Amy Taylor
What I Wish Presidential Candidates Would Say About Immigration
As my final post in my series on presidential candidates and their views on immigration reform, I thought I would give out some free talking points to any potential candidates out there. I think a lot of Americans would welcome some new perspectives on immigration -- perspectives that address the economy and how immigration keeps our economy robust. Although there certainly is an audience that wants to hear about how much fencing we can erect on the border, there is also an audience that is concerned about how immigration policy may affect an average person's ability to earn a decent wage, to work in a safe and healthy environment and to collect Social Security when they retire. If you are interested in this perspective, please read on.
--The status quo on immigration policy is unacceptable for the middle class: current policy does not respond to the nation's economic needs. Proposals to more stringently enforce existing immigration laws ignore our economic reliance on immigrants. Meanwhile, the status quo includes an exploitation of undocumented workers that threatens the current and aspiring middle class.
--The middle class benefits from immigrants' economic contributions as workers, entrepreneurs, taxpayers and consumers. Our economy is dynamic and the presence of immigrants contributes to its growth and the creation of new jobs that wouldn't exist if they were not here. It is not a zero-sum game.
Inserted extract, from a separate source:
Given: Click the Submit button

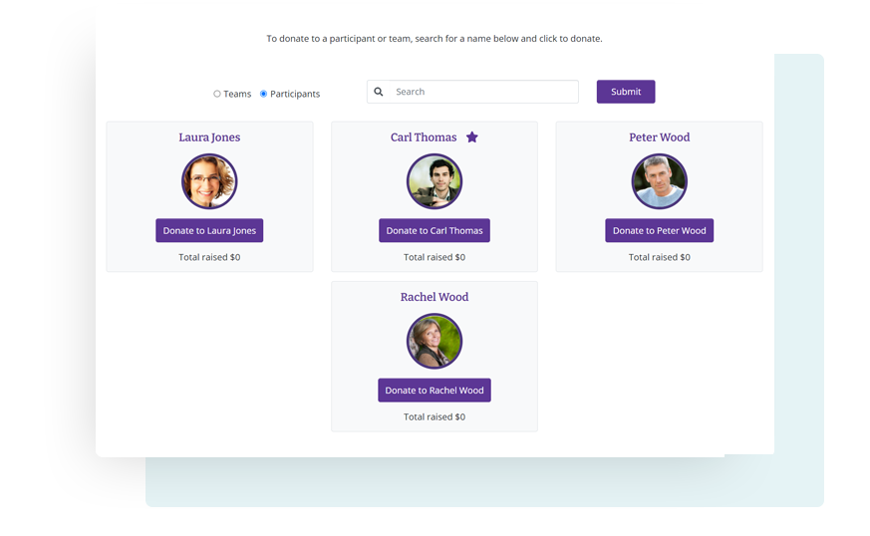Looking at the screenshot, I should pos(626,92).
-- Immigrants, including undocumented immigrants, pay taxes. The average immigrant pays $1,800 more in taxes than she receives in government benefits -- a lifetime tax contribution of $80,000 more than she and her immediate descendents receive in benefits. Undocumented immigrants alone are estimated to have contributed nearly $50 billion in federal taxes between 1996 and 2003. Immigrant tax contributions finance vital middle-class goods like public schools and Social Security.
-- Immigrants are crucial to the long-term viability of our Social Security system. Immigrants are younger and tend to have more children than the native-born. In this way, immigration slows the decline in the ratio of workers to retirees, helping to keep our Social Security program robust.
-- Because immigrants are so important to our economy, enforcement-only legislation harms the middle class. Trying to enforce immigration laws that are fundamentally at odds with the nation's economic reality is expensive and unworkable. Since the early 1990s, spending on border enforcement has tripled, yet the number of undocumented immigrants has also nearly tripled. We should fix immigration laws first and then work to enforce them.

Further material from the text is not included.